◆ **Task to carry out**: Copy the rows below word for word, beginning at the line that contains "Select the Geekbench 6.1.0 for Android text" and stopping after the line that contains "click(998, 296)".

Stored data

========================================================================

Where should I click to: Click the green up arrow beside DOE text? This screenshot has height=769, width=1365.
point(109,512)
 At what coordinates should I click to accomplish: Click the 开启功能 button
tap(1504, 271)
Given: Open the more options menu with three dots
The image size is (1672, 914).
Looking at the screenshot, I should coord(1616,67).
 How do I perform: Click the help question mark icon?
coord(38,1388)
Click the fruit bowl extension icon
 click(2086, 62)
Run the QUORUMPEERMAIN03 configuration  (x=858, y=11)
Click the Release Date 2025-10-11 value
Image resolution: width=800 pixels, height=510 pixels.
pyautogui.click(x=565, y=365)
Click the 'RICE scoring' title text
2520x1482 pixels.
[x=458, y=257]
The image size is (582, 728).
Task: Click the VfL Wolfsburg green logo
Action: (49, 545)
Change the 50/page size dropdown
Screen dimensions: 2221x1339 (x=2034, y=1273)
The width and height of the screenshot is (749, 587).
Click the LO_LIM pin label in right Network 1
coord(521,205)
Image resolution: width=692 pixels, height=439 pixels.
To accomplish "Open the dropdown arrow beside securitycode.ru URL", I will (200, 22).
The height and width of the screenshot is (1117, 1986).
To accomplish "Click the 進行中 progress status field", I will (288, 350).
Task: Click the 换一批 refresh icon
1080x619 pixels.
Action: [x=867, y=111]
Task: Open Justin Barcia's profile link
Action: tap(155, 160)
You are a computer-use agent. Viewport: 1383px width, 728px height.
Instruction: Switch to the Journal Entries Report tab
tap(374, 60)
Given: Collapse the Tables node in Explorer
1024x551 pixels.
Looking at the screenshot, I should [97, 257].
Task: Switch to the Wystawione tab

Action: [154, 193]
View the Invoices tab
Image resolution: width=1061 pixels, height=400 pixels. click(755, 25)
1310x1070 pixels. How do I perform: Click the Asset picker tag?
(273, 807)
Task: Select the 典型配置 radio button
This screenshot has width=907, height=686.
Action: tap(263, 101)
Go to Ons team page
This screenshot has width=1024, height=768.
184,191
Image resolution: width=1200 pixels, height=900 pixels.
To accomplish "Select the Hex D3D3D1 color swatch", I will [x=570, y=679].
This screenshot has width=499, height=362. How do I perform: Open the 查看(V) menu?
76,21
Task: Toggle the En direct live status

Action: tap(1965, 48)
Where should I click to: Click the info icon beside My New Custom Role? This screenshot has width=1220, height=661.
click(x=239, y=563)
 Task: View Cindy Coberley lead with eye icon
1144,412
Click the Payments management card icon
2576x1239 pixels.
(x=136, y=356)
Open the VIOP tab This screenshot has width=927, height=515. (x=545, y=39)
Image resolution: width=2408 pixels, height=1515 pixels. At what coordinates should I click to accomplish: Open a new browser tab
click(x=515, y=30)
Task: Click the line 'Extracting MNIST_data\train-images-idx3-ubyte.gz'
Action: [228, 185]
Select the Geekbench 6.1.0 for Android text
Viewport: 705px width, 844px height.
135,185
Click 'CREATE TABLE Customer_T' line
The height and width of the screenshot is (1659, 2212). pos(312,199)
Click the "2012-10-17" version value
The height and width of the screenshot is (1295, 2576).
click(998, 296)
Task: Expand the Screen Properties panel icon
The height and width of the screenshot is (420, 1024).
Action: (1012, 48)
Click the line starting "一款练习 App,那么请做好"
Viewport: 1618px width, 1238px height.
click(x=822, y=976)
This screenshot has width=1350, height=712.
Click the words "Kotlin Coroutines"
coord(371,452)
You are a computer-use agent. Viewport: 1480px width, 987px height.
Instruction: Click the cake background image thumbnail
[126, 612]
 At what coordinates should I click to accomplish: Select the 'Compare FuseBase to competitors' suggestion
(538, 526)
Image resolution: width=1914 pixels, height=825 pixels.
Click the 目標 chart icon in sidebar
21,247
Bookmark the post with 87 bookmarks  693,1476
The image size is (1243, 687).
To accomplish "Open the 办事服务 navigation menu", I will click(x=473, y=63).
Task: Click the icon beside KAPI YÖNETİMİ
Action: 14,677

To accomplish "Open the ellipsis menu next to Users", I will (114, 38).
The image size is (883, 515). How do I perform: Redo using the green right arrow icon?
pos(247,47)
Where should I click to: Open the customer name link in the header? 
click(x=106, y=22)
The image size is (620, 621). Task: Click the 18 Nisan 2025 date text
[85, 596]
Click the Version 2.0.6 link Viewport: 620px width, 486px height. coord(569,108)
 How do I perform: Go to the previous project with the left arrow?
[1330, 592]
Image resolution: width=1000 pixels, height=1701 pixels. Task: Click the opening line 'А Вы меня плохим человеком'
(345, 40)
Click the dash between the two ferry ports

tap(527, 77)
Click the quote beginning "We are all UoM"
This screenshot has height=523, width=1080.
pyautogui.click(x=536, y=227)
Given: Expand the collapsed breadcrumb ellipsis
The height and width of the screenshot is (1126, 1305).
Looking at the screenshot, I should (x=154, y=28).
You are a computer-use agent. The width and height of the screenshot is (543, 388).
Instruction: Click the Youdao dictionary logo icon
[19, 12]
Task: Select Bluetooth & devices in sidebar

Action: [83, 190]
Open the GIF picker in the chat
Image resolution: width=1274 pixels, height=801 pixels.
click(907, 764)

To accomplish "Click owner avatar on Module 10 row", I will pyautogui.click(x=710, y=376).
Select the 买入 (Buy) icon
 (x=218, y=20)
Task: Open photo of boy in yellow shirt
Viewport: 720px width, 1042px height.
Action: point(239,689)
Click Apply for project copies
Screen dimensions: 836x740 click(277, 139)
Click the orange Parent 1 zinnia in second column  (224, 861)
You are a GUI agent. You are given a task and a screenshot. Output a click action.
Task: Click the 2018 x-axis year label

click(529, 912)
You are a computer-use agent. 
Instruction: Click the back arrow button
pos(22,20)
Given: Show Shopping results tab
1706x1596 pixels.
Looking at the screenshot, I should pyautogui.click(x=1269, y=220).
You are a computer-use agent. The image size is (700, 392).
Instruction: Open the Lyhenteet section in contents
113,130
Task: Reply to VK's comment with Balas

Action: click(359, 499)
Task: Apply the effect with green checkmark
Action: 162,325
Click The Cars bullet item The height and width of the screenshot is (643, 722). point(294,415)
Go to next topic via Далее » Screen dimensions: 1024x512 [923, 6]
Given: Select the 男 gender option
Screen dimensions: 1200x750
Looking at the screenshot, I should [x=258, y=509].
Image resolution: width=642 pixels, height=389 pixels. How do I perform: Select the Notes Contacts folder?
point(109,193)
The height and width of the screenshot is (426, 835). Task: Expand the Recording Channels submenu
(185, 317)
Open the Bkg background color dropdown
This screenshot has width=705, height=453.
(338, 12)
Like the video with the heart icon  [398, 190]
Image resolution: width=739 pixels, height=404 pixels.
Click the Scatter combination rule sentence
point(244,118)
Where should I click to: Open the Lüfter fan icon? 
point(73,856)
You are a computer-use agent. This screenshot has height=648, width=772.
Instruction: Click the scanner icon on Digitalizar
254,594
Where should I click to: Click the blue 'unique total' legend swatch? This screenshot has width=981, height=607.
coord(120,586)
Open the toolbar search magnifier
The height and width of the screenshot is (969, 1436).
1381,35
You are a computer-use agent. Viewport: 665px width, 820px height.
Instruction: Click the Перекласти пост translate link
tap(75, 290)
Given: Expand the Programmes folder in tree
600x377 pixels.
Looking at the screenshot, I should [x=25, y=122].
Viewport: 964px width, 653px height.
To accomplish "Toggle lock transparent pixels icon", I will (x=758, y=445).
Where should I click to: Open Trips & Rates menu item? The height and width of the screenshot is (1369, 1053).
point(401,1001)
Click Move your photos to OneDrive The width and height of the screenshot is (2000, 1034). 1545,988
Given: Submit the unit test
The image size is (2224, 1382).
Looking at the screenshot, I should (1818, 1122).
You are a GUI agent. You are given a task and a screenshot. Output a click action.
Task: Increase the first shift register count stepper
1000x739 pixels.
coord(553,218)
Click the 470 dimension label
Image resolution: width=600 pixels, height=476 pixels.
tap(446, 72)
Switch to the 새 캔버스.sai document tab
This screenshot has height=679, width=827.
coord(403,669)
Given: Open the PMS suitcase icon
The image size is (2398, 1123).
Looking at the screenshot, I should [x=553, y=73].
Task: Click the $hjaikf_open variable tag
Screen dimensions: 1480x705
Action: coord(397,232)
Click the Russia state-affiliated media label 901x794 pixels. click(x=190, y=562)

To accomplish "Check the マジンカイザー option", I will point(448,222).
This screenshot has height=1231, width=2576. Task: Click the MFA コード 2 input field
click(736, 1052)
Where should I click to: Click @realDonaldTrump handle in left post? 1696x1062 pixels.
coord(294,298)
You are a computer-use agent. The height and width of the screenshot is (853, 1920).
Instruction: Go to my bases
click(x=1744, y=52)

========================================================================

◆ **Expected answer**:
Select the Geekbench 6.1.0 for Android text
Viewport: 705px width, 844px height.
135,185
Click 'CREATE TABLE Customer_T' line
The height and width of the screenshot is (1659, 2212). pos(312,199)
Click the "2012-10-17" version value
The height and width of the screenshot is (1295, 2576).
click(998, 296)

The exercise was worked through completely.